Bettiol ha più volte ringraziato Reolon: «Solidamente ancorato ai suoi valori e capace di adattarli ai cambiamenti. Un politico lungimirante e attento, che ha battuto in lungo e in largo questo territorio più volte in cerca del confronto con la comunità, della quale cercava di individuare gli interessi». La ex vice presidente ha ricordato gli anni da emigrante, vissuti con tristezza e poi lo studio, la conoscenza e il continuo approfondire, anche con sacrificio. «Il valore alto della politica, che per lui non è solo buona amministrazione. L’importanza del confronto, del rispetto e della legittimazione dell’altro, perché, per Reolon, solo dal confronto con chi la pensa diversamente nascono le idee migliori.
Bettiol sottolinea: «La rettitudine morale, l’onestà, l’intelligenza e la lontananza da qualsiasi aggressività personale». Tanti i risultati ottenuti, ma Bettiol ne cita uno che riassume in sè la visione di Reolon della montagna per quanto fu importante: Unico Studenti, l’abbonamento che per qualche anno permise ai ragazzi bellunesi di raggiungere le scuole al costo più basso possibile: «Perché tutti, a qualunque distanza, potessero permettersi di andare a studiare», un provvedimento che dimostra: «La volontà di Reolon di accorciare le distanze della montagna e di abbattere le disuguaglianze».
Andare oltre i campanilismi, come superare le logiche di puro mercato scongiurando una montagna subalterna, sono tra gli impegni principali di Reolon: «Uomo forte, competente, caparbio, una delle voci più autorevoli del bellunese». Reolon ha combattuto sempre ed è stato premiato con risultati importanti, dalla specificità al demanio idrico: «In una visione moderna, mai retorica e lamentosa della montagna», ricorda ancora Bettiol.

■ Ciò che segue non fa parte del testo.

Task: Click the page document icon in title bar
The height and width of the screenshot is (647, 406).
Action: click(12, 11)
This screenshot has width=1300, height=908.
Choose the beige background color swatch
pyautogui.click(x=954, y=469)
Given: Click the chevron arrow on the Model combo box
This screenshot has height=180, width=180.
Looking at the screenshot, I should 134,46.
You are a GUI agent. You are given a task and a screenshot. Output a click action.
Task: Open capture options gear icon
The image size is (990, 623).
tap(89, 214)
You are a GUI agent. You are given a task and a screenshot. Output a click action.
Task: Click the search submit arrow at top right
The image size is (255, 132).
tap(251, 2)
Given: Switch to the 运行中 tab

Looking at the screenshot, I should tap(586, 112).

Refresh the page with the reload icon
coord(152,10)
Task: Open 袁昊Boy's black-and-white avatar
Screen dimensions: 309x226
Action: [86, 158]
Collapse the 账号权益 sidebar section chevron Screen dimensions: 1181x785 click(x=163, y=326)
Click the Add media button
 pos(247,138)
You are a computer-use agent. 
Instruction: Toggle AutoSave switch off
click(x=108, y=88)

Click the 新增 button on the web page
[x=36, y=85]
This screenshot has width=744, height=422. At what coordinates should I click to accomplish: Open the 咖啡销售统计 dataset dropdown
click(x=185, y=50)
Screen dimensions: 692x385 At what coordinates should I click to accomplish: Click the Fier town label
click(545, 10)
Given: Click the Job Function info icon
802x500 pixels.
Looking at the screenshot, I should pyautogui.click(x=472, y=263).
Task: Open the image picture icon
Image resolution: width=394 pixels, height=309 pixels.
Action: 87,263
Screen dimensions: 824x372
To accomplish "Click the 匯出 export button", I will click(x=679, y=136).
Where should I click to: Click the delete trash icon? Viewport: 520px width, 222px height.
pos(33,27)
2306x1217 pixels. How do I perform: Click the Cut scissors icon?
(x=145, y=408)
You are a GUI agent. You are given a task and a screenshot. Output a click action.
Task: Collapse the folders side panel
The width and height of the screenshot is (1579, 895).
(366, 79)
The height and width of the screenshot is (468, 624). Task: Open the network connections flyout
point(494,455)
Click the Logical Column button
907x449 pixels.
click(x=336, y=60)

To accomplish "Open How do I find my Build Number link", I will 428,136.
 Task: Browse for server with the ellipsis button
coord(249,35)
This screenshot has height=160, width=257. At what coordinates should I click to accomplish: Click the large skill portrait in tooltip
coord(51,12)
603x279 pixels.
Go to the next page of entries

Tra gli insegnamenti lasciati dal grande politico ci sono quelli: «A lavorare insieme, fare squadra, non arrendersi, pensare in grande e volare alto». Da qui il lavoro imponente fatto per inserire le Dolomiti nel patrimonio Unesco, la grande mostra di Tiziano, tutte con un unico filo conduttore, quello del recupero e della valorizzazione delle radici: «Ciò che ci rende forti è sapere chi siamo e dove andiamo», cita ancora Bettiol, che ha concluso con il ricordo degli ultimi giorni, il ringraziamento della famiglia ai medici che hanno avuto in cura Reolon e agli amici che non lo hanno lasciato solo nemmeno un momento in questi mesi difficili: Toni, Michele e Quinto.
Infine le sue parole, quelle con le quali Sergio Reolon ha chiuso il suo ultimo libro “Kill Heidi”: «Chiudo gli occhi e vedo le mie amate Dolomiti, i loro colori accesi, lividi e struggenti, sento i loro profumi, rivivo le tante salite sotto il sole, la neve e il vento in compagnia delle persone con cui ho potuto condividere il cammino».
Le Dolomiti, le montagne più belle del mondo, diventate grazie a Reolon patrimonio Unesco, cioè patrimonio di tutta l’umanità. E proprio la bellezza è un’altra delle parole chiave della vita e delle battaglie politiche di Sergio Reolon: «Perché senza bellezza non si realizza la vita».